Range to repeat from the listing below: the line containing "You are a GUI" down to the line containing "Select the 'j2v' secret prefix", both included. Copy it exactly, pictures excluded, and add nothing else.

Information provided: Begin

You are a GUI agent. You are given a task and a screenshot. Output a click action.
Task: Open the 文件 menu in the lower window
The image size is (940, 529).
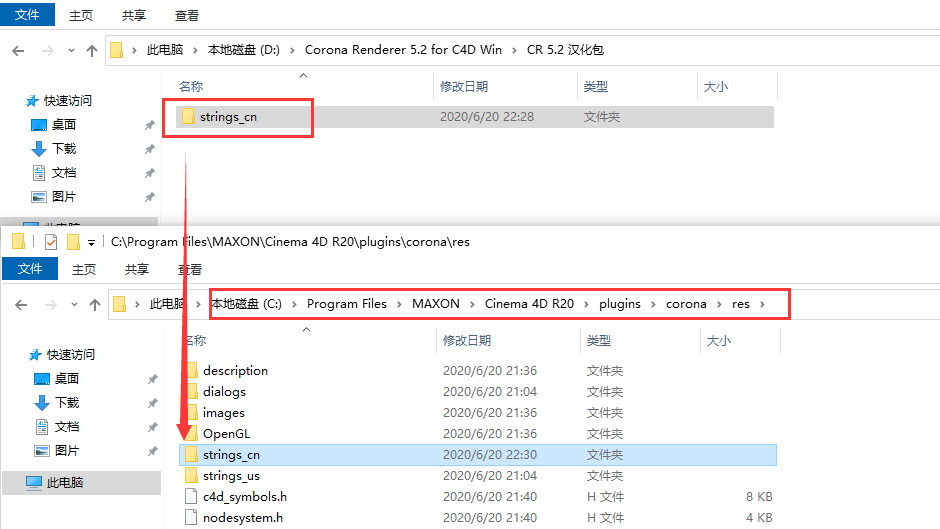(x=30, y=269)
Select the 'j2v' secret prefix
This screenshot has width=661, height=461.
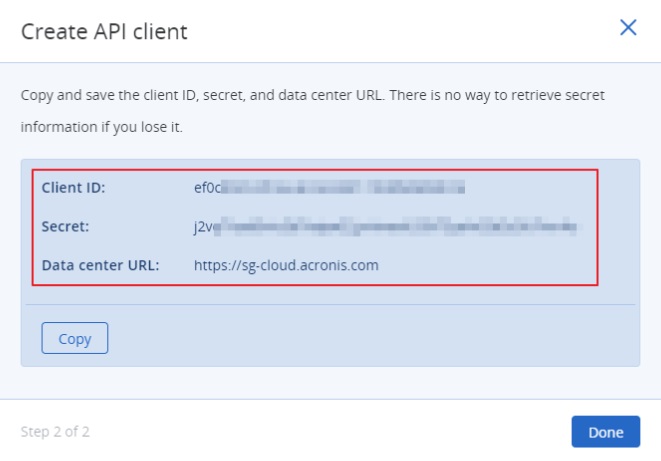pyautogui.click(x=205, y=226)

Information provided: End
Information provided: Begin

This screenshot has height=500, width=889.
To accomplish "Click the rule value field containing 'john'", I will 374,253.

Information provided: End

• **Written reply**
You are a GUI agent. You are given a task and a screenshot. Output a click action.
Task: Open the 文件 menu in the lower window
The image size is (940, 529).
(x=30, y=269)
Select the 'j2v' secret prefix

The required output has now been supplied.